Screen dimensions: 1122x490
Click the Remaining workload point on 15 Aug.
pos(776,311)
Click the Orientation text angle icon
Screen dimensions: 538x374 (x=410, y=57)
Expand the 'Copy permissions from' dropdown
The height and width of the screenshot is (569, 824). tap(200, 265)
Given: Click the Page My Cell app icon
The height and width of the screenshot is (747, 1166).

+ + + +

When you answer, return the records above exactly as they stand.

Screen dimensions: 1122x490
Click the Remaining workload point on 15 Aug.
pos(776,311)
Click the Orientation text angle icon
Screen dimensions: 538x374 (x=410, y=57)
Expand the 'Copy permissions from' dropdown
The height and width of the screenshot is (569, 824). tap(200, 265)
Given: Click the Page My Cell app icon
The height and width of the screenshot is (747, 1166).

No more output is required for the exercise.